== Entries provided

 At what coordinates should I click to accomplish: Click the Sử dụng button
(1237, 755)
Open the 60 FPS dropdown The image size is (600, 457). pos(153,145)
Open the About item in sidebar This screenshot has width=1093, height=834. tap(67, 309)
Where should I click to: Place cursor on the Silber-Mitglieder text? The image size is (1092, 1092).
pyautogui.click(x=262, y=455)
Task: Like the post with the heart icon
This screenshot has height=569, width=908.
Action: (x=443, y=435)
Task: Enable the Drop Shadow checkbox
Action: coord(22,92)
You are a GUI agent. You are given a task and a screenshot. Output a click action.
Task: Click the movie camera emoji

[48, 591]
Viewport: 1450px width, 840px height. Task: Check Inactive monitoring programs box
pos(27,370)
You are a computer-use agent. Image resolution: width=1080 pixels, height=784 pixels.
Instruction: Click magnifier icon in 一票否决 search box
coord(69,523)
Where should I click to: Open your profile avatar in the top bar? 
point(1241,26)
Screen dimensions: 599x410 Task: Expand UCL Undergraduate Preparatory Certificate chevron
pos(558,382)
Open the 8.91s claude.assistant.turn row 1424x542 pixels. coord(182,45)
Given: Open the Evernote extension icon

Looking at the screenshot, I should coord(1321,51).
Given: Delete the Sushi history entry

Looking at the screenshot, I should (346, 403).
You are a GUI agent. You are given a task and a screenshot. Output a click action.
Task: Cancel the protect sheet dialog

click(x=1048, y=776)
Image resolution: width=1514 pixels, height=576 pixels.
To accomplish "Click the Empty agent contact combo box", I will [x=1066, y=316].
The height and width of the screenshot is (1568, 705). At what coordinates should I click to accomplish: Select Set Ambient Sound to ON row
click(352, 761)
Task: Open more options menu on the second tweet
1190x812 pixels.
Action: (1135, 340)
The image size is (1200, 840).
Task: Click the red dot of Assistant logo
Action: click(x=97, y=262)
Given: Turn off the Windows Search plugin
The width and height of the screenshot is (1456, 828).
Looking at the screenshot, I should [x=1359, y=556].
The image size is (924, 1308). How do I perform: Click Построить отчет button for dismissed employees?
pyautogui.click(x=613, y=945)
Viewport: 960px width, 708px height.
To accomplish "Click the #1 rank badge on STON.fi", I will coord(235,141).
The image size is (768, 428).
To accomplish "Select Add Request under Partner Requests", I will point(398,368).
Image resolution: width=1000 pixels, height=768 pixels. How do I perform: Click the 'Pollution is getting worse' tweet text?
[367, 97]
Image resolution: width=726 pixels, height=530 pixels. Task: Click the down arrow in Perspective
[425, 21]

====

What lines in the entries contain "will"? Report each one by copying it.

→ Answer to this task:
To accomplish "Click the Empty agent contact combo box", I will [x=1066, y=316].
To accomplish "Click the #1 rank badge on STON.fi", I will coord(235,141).
To accomplish "Select Add Request under Partner Requests", I will point(398,368).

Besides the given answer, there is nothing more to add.